About this exercise:
In the entries below, the word "using" appears on some lines. Copy each of those lines.

Data listing:

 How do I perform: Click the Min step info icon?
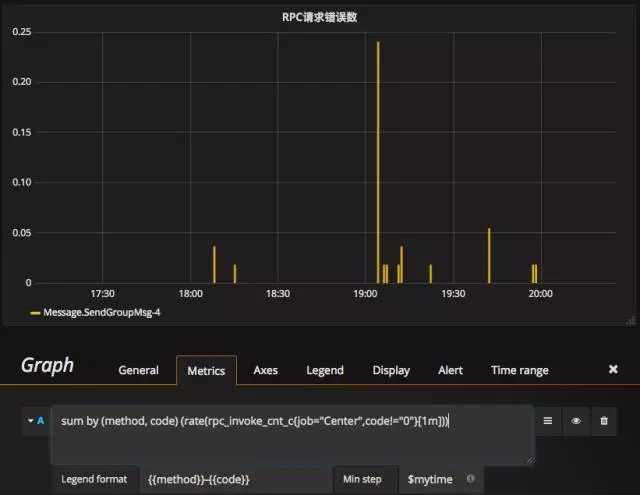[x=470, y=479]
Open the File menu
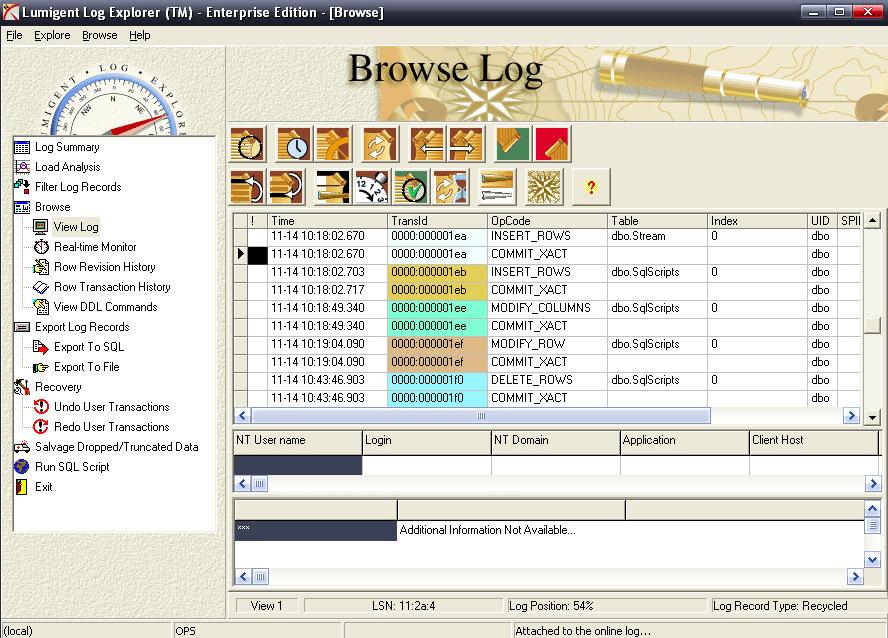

---

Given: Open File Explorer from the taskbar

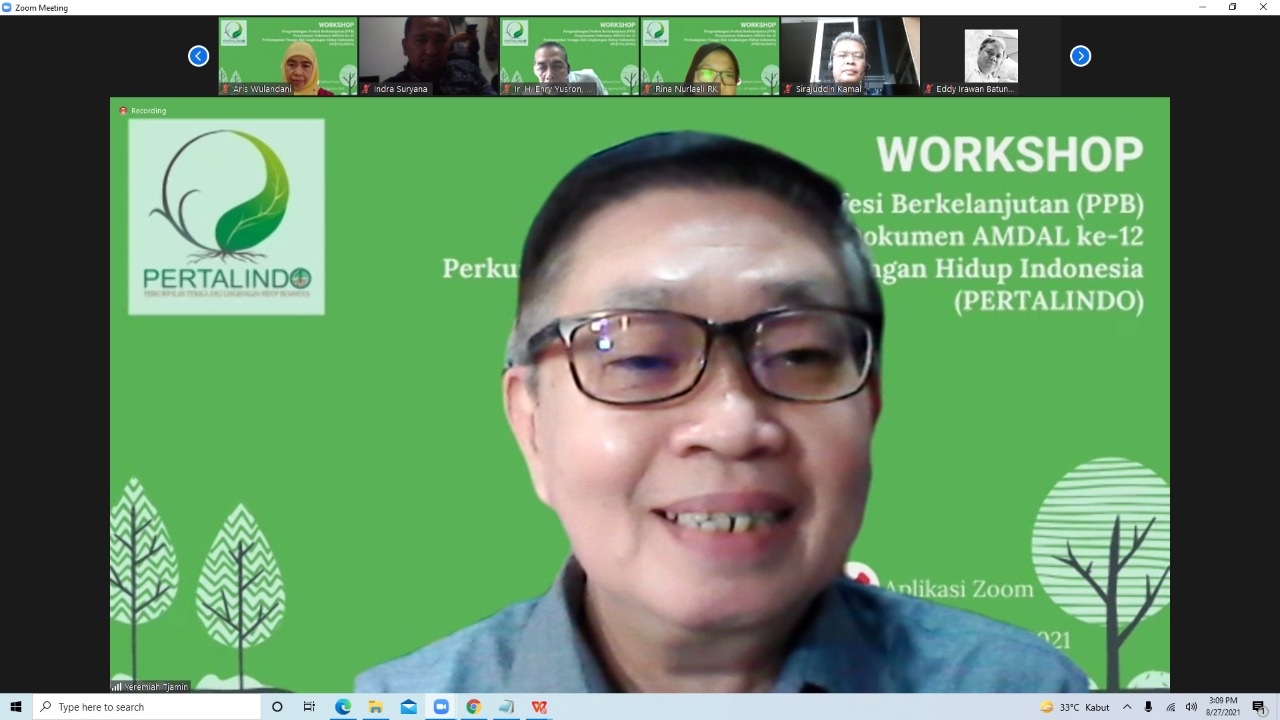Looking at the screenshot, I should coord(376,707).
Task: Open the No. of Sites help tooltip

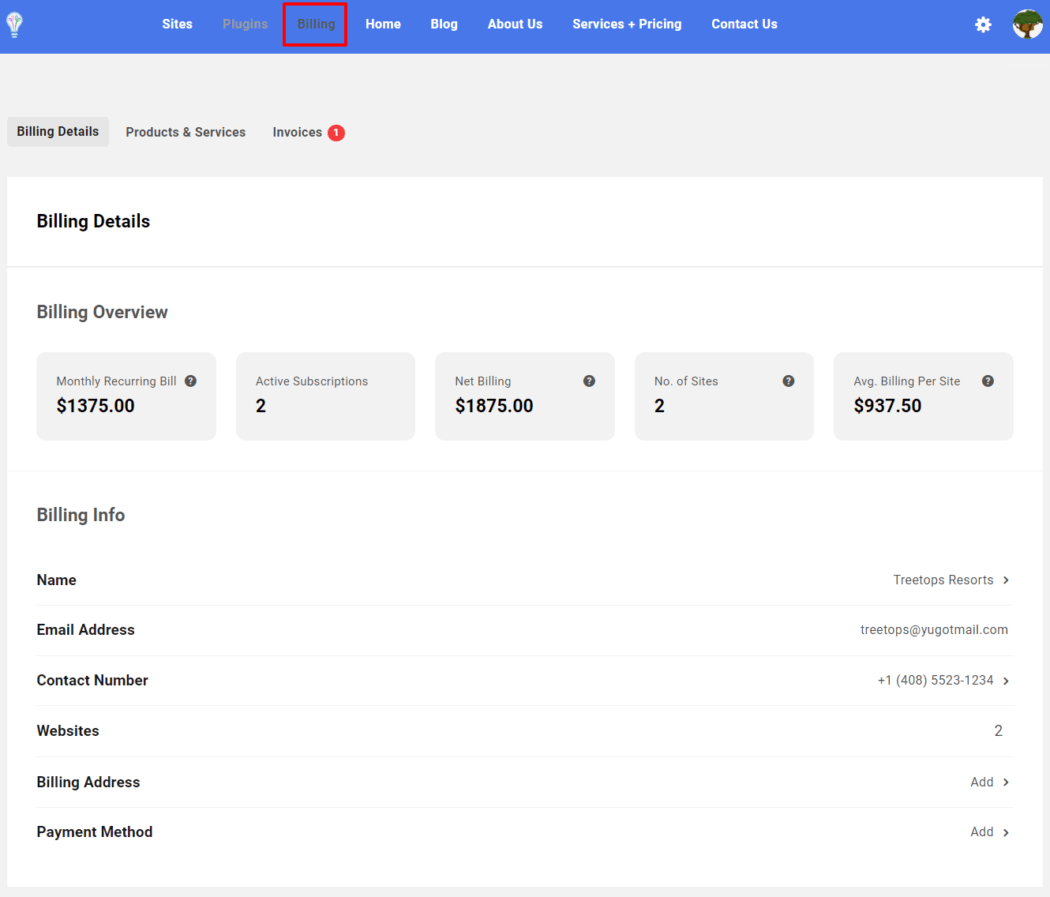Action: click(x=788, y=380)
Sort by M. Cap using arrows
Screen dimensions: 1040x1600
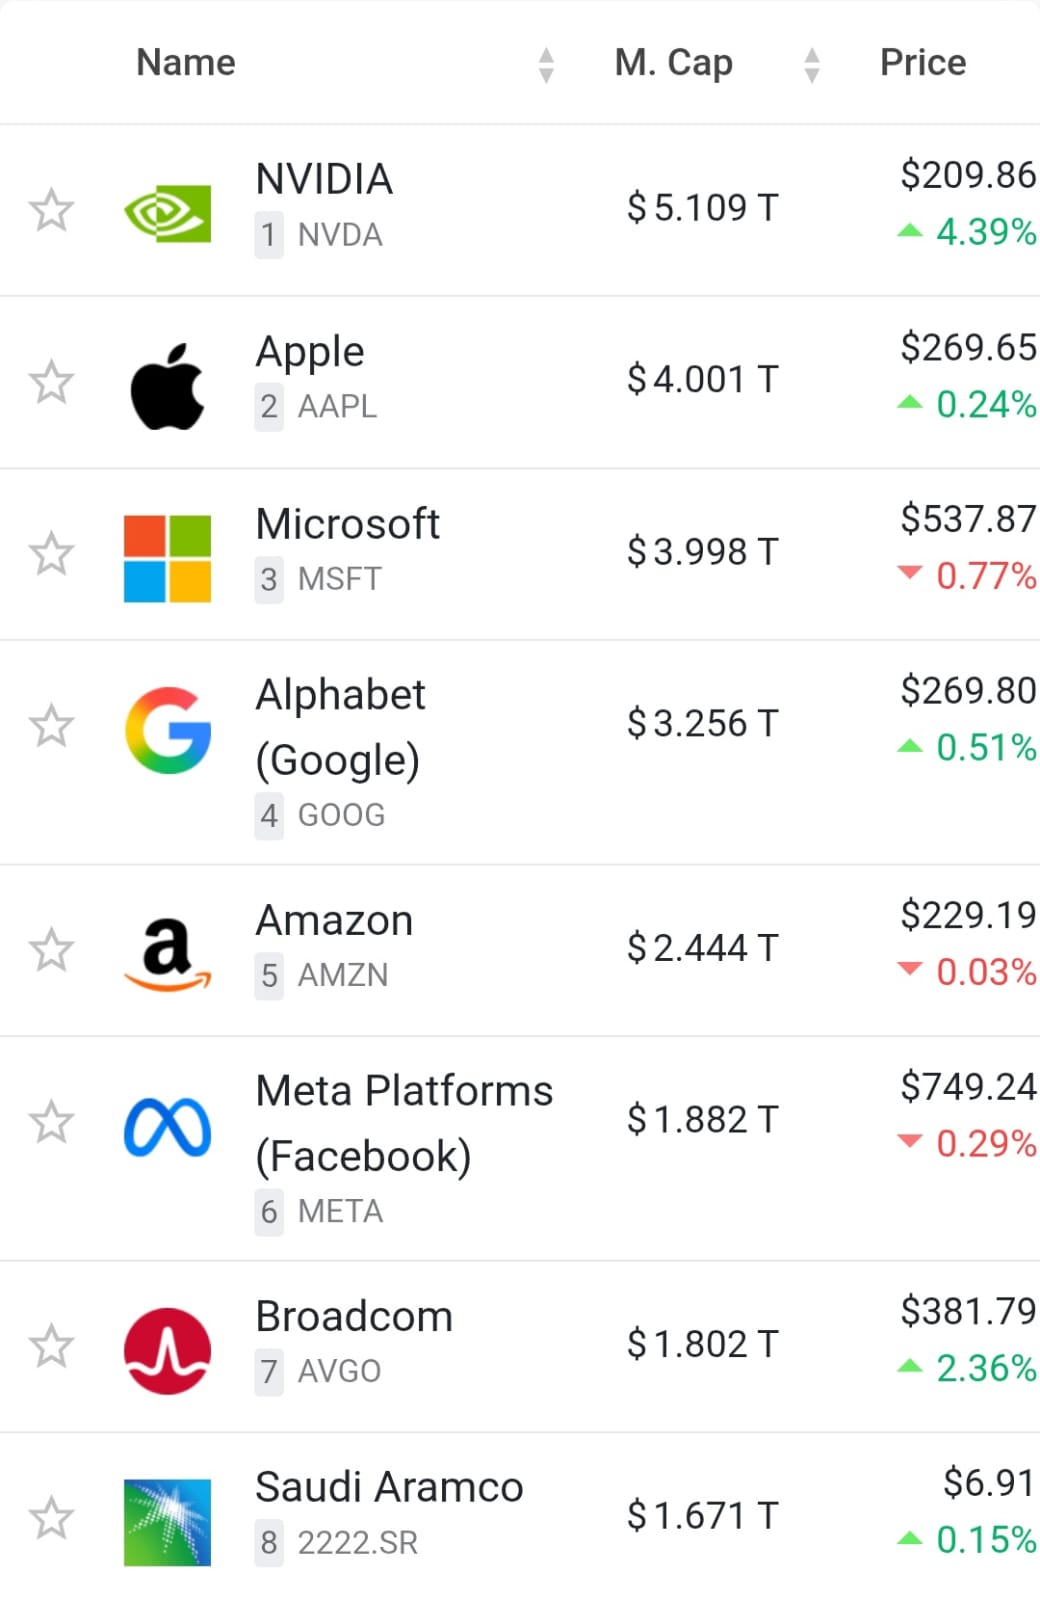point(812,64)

...

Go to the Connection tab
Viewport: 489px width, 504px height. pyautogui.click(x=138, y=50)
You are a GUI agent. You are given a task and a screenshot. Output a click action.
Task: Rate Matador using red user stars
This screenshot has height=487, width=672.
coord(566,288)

Response to this exercise:
Sort by M. Cap using arrows
Task: Rate Matador using red user stars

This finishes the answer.